Claude Code

What is Claude Code?

Claude Code is a version of Claude that runs from within the terminal (a command-line app on both Mac and Windows) and allows Claude to browse and act on your local files. Unlike Claude in the browser or Claude Projects, Claude Code has automatic access to all files in the directory where it's launched.

When you run Claude Code, your files become the context—there's no need to upload documents or paste information into chats. Claude reads your files automatically, enabling you to build reusable AI-powered systems and workflows.

How is Claude Code different from browser Claude?

In the browser, every Claude chat starts from scratch. Even with Claude Projects, you're managing context within that specific project by uploading files and setting instructions.

With Claude Code, your file structure is your context.
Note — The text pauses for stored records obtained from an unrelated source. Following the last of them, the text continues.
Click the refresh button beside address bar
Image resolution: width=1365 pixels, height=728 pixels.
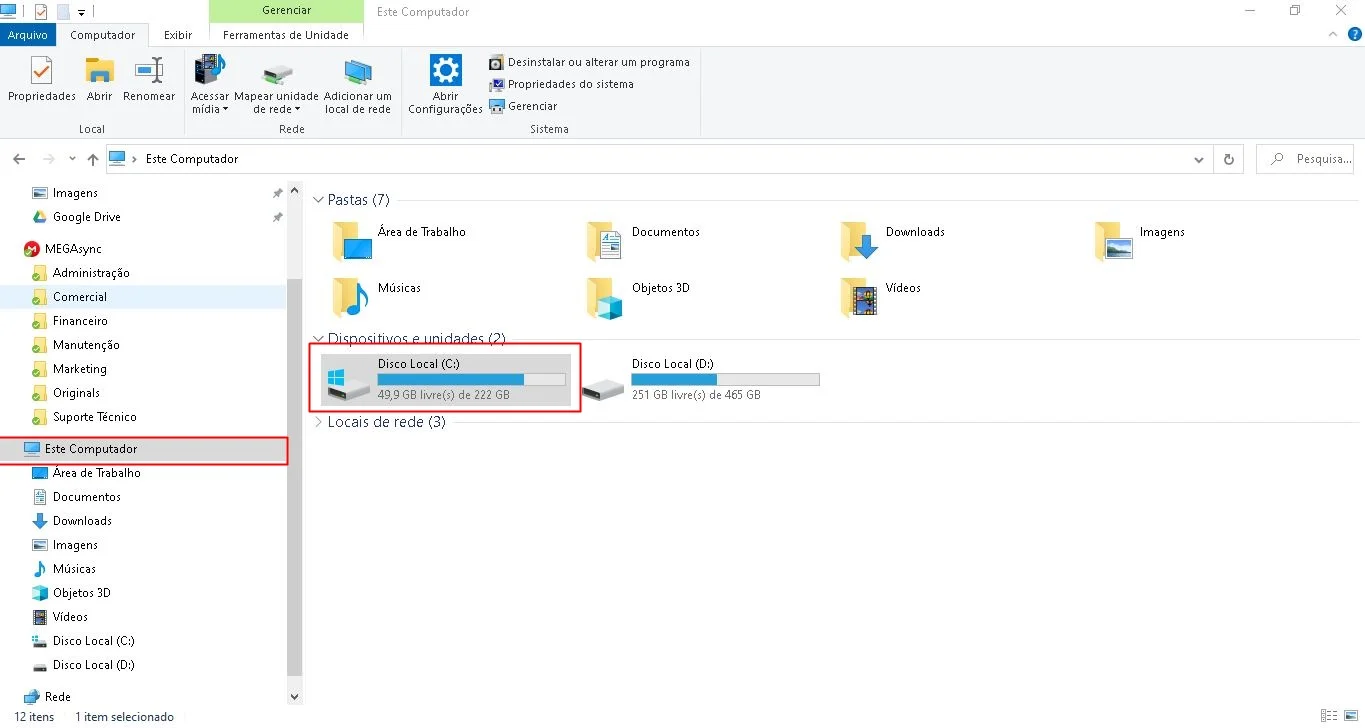coord(1229,159)
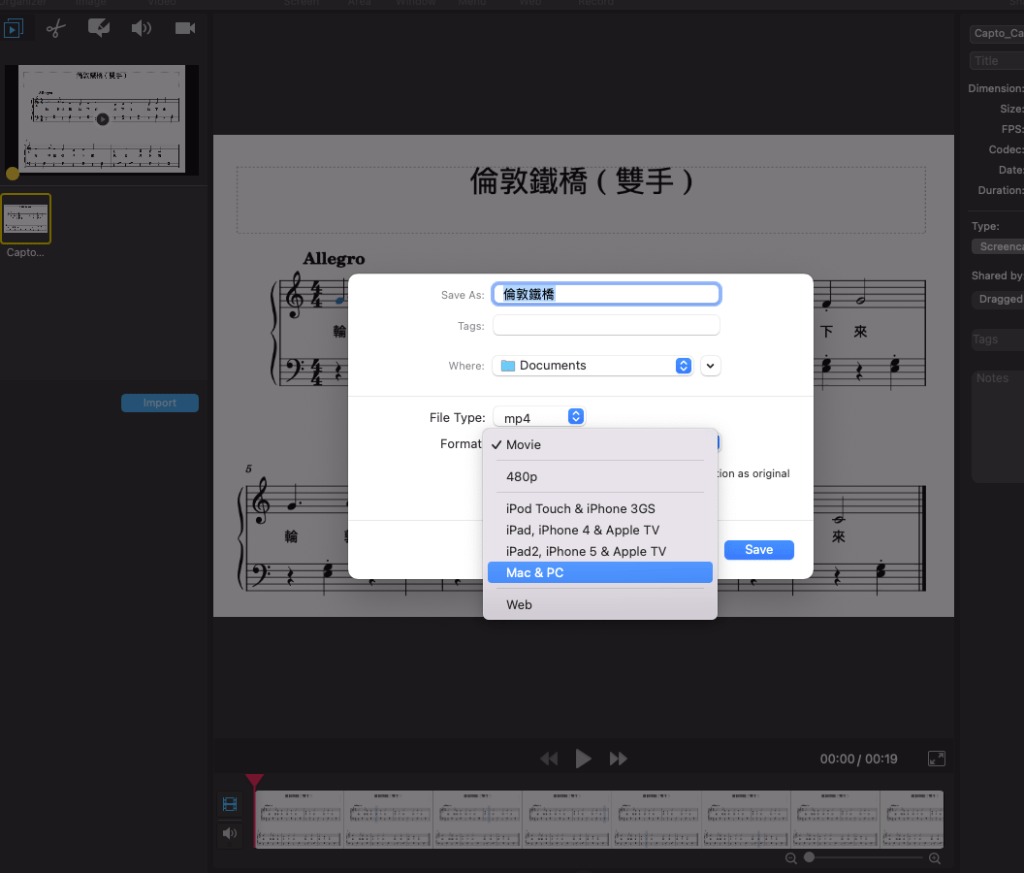Image resolution: width=1024 pixels, height=873 pixels.
Task: Enter fullscreen with the expand icon
Action: (x=936, y=759)
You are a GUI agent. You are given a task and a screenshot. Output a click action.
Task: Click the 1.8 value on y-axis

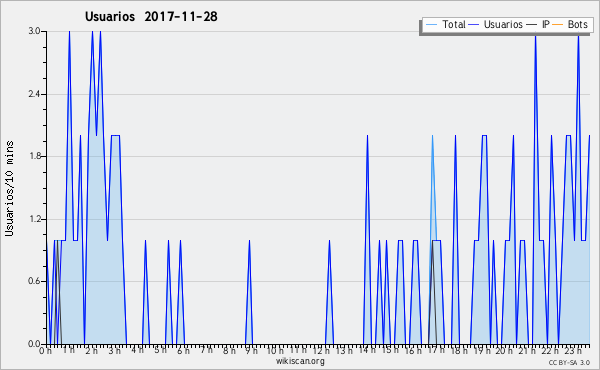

When you add information to a markdown file in your working directory, Claude sees it immediately. You stop repeating yourself and stop managing multiple versions of the same context across different projects.

This shift is particularly powerful when you're maintaining multiple initiatives or regularly updating information. Instead of copying and pasting across projects, you maintain your information in one place and Claude accesses it automatically.

What can you build with Claude Code?

Claude Code enables you to create personalized workflows and a personal operating system tailored to how you work. You can define custom slash commands, work with multiple parallel agents, and build systems that get better over time.

For example, you might create a competitive analysis workflow that you run once, then reuse monthly as competitors change. Or build a daily workflow that generates your to-do list and summarizes research articles. These systems compound—improve your prompt once, and every future use benefits automatically.

All memory, context, and shortcuts are stored locally on your machine, giving you complete data portability. By default, Claude Code can only read files in the directory where it's launched and requires your permission for other actions like writing files or executing code.